The German model: embrace the rent
There are two ways to respond to falling U.S. homeownership rates. Either you try to get them up again (more on that below), or you embrace the trend. And why not? There’s no economic law that says real property is always the best investment. In fact, there’s an argument to be made that most Americans would be better off renting and putting their savings into stocks or bonds. That, at least, is the German model.
At 51.9 percent (as of 2015), Germany has one of the lowest homeownership rates among developed countries, according to Eurostat. Forty percent of German households live in private-sector rental apartments, according to a recent report by the Institute for Public Policy Research. There’s a reason: tenant-protection laws are a lot stronger than in other countries. Landlords are required to keep rents flat for the first year of a lease and can raise them by no more than 20 percent over a three-year period thereafter. Evictions are virtually impossible unless the tenant fails to pay rent or the landlord wants to move into the apartment herself.
In the U.S., one of the main incentives to buy is the uncertainty associated with renting: you can be kicked out at a month’s notice, and the rent can leap from one year to the next. In Germany, the median tenancy is 11 years (as of 2010) and the “tenant’s position is very close to a property right,” according to economist Jonathan Fitzsimons. Why buy if you can just stay in your rental forever?
In the U.S. “If you rent, you’re looked down on,” said Michael McKee of advocacy group TenantsPAC. But as more Americans resign themselves to renting, that sentiment becomes harder to justify. Germany’s model of a tenant-friendly rental market could conceivably work well in the U.S., in part because some of its features already exist here. New York, for example, had a vaguely similar system of rent stabilization until the 1990s and Alameda’s city council recently passed a “just-cause” bill to protect tenants from evictions. “I don’t buy the argument that only people who own their own homes are responsible citizens,” McKee said.

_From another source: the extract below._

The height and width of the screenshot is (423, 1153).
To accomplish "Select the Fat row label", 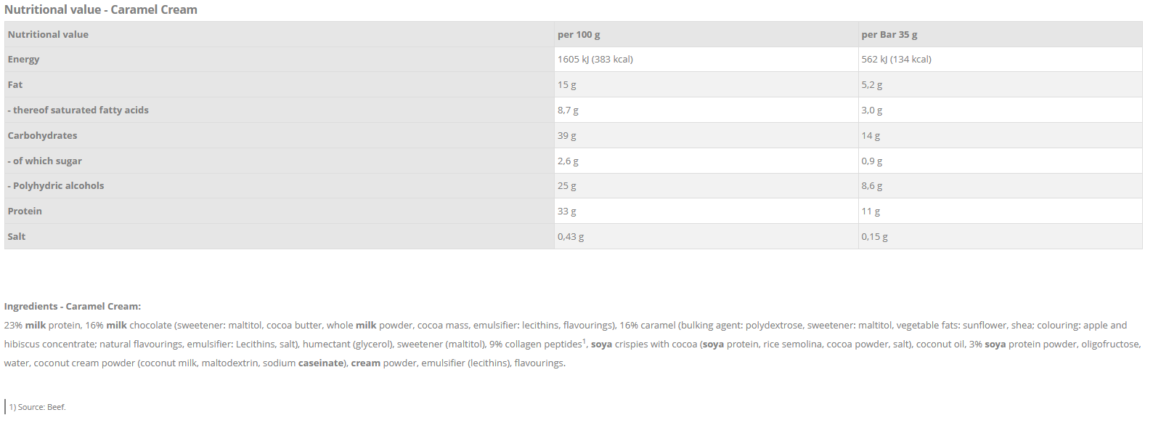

The common knock against stronger tenant-protection laws is that it can make it harder for landlords to make money, which could discourage new construction and create a housing shortage. But Germany found a way to avoid that by keeping rent caps fairly flexible. And when it passed a so-called rent brake for the country’s largest cities in 2015, which caps the rent for new leases at 10 percent above a neighborhood’s median rent and limits three-year increases to 15 percent, it excluded new developments. This helps explain why housing in Germany is still highly affordable: a mere 23 percent of renting households pay more than 40 percent of their income in rent, compared to 33 percent in Britain, according to the IPPR study. In the U.S., 48 percent of renting households pay more than 30 percent of their income on housing and 25 percent pay more than 50 percent, according to 2015 data collected by Harvard’s Joint Center for Housing Studies.
Low homeownership rates and a well-regulated rental market have also helped keep German home prices fairly stable over the past decades and help the country avoid the foreclosure crisis that hit other countries a decade ago.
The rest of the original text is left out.